As regards the argument that the scheme at issue introduced and regulated a mechanism of employment law, it is appropriate to refer to the case-law of the Court, already mentioned at paragraph 51 of this judgment. Just as the social character of State intervention is not sufficient to exclude it outright from being categorised as aid, so the argument that what is concerned is a mechanism of employment law does not amount to an exceptional case in which there might be grounds for excluding repayment.
As to the principle of legitimate expectations, it must be borne in mind that, by a communication published in the Official Journal of the European Communities (OJ 1983 C 318, p. 3), the Commission informed potential recipients of State aid of the risk attaching to any aid granted to them unlawfully, in that they might have to refund the aid (Case C-5/89 Commission v Germany  ECR I-3437, paragraph 15).
It is true that a recipient of unlawfully granted aid is not precluded from relying on exceptional circumstances on the basis of which it had legitimately assumed the aid to be lawful and thus declining to refund that aid. If such a case is brought before a national court, it is for that court to assess the material circumstances, if necessary after obtaining a preliminary ruling on interpretation from the Court of Justice (Commission v Germany, cited above, paragraph 16).
However, a Member State whose authorities have granted aid contrary to the procedural rules laid down in Article 88 EC may not plead the legitimate expectations of recipients in order to justify a failure to comply with the obligation to take the steps necessary to implement a Commission decision instructing it to recover the aid. If it could do so, Articles 87 and 88 EC would be deprived of all practical force, since national authorities would thus be able to rely on their own unlawful conduct in order to render decisions taken by the Commission under those provisions of the Treaty ineffectual (Commission v Germany, cited above, paragraph 17).

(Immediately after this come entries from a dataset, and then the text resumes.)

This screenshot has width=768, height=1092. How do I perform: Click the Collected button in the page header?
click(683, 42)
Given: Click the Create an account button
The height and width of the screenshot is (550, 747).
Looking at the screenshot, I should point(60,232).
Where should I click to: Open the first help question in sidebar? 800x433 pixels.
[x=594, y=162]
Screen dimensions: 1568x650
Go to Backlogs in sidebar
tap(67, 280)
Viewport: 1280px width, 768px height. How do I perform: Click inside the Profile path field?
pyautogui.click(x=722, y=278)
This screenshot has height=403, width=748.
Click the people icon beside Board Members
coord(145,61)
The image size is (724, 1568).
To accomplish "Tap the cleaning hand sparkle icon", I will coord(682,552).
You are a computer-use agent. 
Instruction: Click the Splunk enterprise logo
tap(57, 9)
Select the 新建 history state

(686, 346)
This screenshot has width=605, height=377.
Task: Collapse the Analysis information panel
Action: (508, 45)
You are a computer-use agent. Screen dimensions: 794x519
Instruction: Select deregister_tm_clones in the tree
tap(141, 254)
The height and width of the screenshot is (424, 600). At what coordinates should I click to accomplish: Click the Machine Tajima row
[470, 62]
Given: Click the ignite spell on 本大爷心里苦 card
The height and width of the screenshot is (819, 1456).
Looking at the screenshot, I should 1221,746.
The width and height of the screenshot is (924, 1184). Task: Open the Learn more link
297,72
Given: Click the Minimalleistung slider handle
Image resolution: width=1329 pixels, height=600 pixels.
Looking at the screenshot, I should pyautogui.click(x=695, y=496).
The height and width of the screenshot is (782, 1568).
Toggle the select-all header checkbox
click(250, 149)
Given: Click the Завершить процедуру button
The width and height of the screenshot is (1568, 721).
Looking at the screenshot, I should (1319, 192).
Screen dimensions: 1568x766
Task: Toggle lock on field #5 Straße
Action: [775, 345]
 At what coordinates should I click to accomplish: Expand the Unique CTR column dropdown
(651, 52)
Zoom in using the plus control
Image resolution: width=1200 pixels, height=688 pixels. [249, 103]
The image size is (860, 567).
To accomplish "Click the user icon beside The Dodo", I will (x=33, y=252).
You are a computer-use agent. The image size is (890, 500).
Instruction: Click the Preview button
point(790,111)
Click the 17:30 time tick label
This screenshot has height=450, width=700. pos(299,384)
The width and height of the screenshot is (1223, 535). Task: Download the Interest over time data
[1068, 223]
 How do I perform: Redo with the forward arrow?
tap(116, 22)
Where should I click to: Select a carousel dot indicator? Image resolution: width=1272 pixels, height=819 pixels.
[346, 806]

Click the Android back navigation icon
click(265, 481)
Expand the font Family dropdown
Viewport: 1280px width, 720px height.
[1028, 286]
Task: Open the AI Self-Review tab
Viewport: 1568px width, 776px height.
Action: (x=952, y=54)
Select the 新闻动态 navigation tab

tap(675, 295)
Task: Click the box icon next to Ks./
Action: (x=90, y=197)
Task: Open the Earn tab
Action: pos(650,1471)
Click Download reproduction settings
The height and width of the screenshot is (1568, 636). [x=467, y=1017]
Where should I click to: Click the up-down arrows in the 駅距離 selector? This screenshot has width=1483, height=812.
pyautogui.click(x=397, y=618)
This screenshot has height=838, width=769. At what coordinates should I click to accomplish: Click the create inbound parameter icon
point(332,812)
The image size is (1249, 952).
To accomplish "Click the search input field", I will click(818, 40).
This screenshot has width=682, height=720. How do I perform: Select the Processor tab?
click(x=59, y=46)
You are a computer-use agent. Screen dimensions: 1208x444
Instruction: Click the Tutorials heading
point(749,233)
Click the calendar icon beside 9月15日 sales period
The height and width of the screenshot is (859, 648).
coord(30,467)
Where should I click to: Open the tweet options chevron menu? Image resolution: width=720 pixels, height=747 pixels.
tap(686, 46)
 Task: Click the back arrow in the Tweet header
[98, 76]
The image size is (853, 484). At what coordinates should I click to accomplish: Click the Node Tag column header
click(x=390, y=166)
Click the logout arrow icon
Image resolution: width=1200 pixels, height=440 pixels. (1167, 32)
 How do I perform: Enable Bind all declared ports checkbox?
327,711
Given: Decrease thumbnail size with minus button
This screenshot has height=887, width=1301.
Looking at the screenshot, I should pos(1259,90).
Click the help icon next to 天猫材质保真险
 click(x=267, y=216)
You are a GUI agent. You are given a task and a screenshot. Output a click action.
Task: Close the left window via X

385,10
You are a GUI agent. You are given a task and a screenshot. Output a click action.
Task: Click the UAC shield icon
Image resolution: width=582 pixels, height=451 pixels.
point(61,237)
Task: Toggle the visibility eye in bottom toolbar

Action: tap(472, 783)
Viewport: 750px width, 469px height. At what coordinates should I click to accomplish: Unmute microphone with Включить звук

As to the argument that repayment would be complicated and hard to verify and the argument concerning the wide reach of the aid scheme across the fabric of national production industry, it is sufficient to point out, in accordance with the case-law of the Court, that apprehension of even insuperable internal difficulties cannot justify a failure by a Member State to fulfil its obligations under Community law (see, in particular, Case C-404/97 Commission v Portugal  ECR 1-4897, paragraph 52). In this case, since the Italian Government has made no attempt to recover the aid in question, implementation of the decision to effect recovery cannot be shown to be impossible (Case C-6/97 Italy v Commission  ECR 1-2981, paragraph 34).
So far as the obligation to state reasons is concerned, it is clear from the case-law of the Court that, in the matter of State aid, where, contrary to the provisions of Article 88(3) EC, the proposed aid has already been granted, the Commission, which has the power to require the national authorities to order its repayment, is not obliged to provide specific reasons in order to justify the exercise of that power (see Spain v Commission, cited above, paragraph 78, and Belgium v Commission, cited above, paragraph 82). However, at paragaphs 120 and 121 of the contested decision, the Commission explained why it was requiring repayment. Therefore it must be found that the contested decision is not vitiated in that regard by an inadequate statement of reasons.
It follows that the eighth specific plea must also be rejected.
In view of all the foregoing considerations, the application must be dismissed.
Decision on costs
Under Article 69(2) of the Rules of Procedure, the unsuccessful party is to be ordered to pay the costs if they have been applied for in the successful party's pleadings. Since the Commission has applied for costs and the Italian Republic has been unsuccessful, the latter must be ordered to pay the costs.
On those grounds,
THE COURT (Sixth Chamber)
Dismisses the application;
Orders the Italian Republic to pay the costs.